It’s not hard to imagine Adorno detesting something like the “like” button, but it was still interesting to discover that he literally argued against one during his years doing empirical sociology in the U.S. in the 1940s. In “Homophily: The Urban History of an Algorithm” by Laura Kurgan, Dare Brawley, Brian House, Jia Zhang, and Wendy Hui Kyong Chun, the authors take note of Paul Lazarfeld’s Radio Research Project, which investigated how mass media affected listeners. “Among the methods of data collection pioneered by the Radio Research Project,” they write “were ‘like’ and ‘dislike’ buttons that enabled the tabulation of momentary emotional responses from the members of a focus group.” Adorno was an assistant on this project, and according to the authors he rejected the idea that “culture could be reduced to such a binary and worried about the implicit suggestion of the research itself: that media could be crafted to have specific effects on groups of people.”
Of course, that possibility is now largely taken for granted; many social-media business models are fully premised on the idea that you can target media at specific people to achieve desired effects. What Adorno appears to have been concerned about, and what the homophily essay overall claims, is that research design can foster the conditions that make true what they were supposedly trying to investigate. Homophily — the idea that people are only comfortable with people who are like them — is not, the authors argue, a naturally occurring phenomenon but was induced by poor research design in sociological studies and then replicated through urban planning that presumed it. It seems that homophily was easier for mid-20th century researchers to accept as an “explanation” for racism than colonialist expediency and economic exploitation.
Social media platforms that presume homophily — that we only want what we have already liked; that we only want to be what we already are; that we too will like what people who are demographically similar to us already like — have similar effects. Using those platforms inculcates homophily as a principle of “real identity.” They train us to orient ourselves to the world with the understanding that our actions will be taken as endorsements and will be amplified by the systems in which we are embedded, and that “who we are” and who we can know should depend on how we navigate these algorithms.
This essay by NM Mashurov frames this as a question of “algorithmic literacy”: learning how to guide our interactions with algorithms so that we understand the identity that they are reifying for us. Taina Bucher, in If … Then: Algorithmic Power and Politics, characterizes it as “programmed sociality,” how platforms try to engineer social relationships to maximize their value for the companies administering them. Much of her focus is on Facebook’s News Feed, whose “algorithms decide which stories should show up on users’ news feeds, but also, crucially, which friends.” As Bucher points out, feeds are great at normalizing engagement; what users see on them first and foremost is how people use Facebook to do things. “By creating the impression that everybody participates,” she writes, “Facebook simultaneously suggests that participation is the norm.”
The purpose of feeds sorted by opaque algorithms is to grant them disciplinary power. They allow the platform to teach users what they should experience as “most important” or “most interesting” or “most valuable to you.” The training operates on both sides of that content-consumer relation, with the sorting algorithms working to establish a particular idea of what makes for value and what makes a self. If social media are moving away from feeds, it’s likely because they are instituting that same sorting and training at some other level of the user’s experience. Being shown what you are “supposed” to see is central to what social media offer (the promise of self-expression is mainly an alibi for that larger surrender to algorithmic recommendation); they allow us to consume that passivity toward what we want as pleasurable in itself.

__Set task A__. Swap "orange" for "gray" in the stretch of records from the line containing "The height and width of the screenshot is (858, 1400)." through the end of the records, and give back only that stretch with nothing else changed.
The records that follow have no connection to the essay.

__Dataset extract__.
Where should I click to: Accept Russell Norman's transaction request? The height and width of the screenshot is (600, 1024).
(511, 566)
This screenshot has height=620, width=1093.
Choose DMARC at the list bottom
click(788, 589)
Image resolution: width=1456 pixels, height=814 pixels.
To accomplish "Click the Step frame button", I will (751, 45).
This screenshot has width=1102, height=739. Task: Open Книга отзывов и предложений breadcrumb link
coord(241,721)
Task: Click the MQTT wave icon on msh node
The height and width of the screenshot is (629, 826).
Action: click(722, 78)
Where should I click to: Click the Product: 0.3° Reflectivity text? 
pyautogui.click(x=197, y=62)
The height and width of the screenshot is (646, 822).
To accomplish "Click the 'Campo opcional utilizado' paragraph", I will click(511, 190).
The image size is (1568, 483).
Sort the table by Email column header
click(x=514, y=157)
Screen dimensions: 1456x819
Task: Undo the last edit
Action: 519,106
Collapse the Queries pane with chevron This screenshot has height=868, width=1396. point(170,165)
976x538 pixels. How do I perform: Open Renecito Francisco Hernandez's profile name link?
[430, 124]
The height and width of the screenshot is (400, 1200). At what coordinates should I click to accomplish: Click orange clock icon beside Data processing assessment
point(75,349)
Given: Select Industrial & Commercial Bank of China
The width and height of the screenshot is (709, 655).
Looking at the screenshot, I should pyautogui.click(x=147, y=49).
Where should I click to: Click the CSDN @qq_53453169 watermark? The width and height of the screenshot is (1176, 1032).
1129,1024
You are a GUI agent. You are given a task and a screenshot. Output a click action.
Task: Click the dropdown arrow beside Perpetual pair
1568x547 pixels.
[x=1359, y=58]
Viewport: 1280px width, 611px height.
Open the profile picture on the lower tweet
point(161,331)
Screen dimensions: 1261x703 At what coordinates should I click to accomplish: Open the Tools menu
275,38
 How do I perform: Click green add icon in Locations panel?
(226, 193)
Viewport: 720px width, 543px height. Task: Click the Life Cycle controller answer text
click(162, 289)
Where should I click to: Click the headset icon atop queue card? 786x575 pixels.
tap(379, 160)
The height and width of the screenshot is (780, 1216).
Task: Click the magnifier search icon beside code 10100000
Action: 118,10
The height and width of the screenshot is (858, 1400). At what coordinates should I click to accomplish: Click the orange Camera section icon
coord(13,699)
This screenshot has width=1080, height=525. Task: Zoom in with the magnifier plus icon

__Set task B__. Continue the essay on homophily and algorithmic feeds from the point where it stops.

__Output A__.
The height and width of the screenshot is (858, 1400). At what coordinates should I click to accomplish: Click the gray Camera section icon
coord(13,699)
This screenshot has width=1080, height=525. Task: Zoom in with the magnifier plus icon

__Output B__.
That extends, as Bucher emphasizes, to friendship. Facebook doesn’t just target you with content, products, and ads but with people: which friends you are supposed to care about. The programmed sociality apparent in Facebook is about more than making people remember friends from their past with the help of friend-finding algorithms,” she argues. It is also producing connection that is dependent on the platform and shaped according to its needs. “Some relations are more ‘promising’ and ‘worthwhile’ than others …,” she notes. “Friendships are continuously monitored for affinity and activity, which are important measures for rendering relations visible.”
The relations that Facebook makes visible will be chosen to benefit Facebook first and foremost. Users are shown the content that makes them more valuable to Facebook, and not necessarily the content they prefer. In fact, the content is explicitly meant to change users’ sense of their own preferences, and moreover, the underlying logic of why they would prefer one thing to another. “From a computational perspective,” Bucher argues, “friendships are nothing more than an equation geared toward maximizing engagement with the platform.” That is, for Facebook, friendship is a tool to get users to generate more “edges” — more relational data that the company can use to market its targeting ability. And the value of “targeting” itself increases the more Facebook can train users to accept homophily as the “truth” about what they really want and who they really are.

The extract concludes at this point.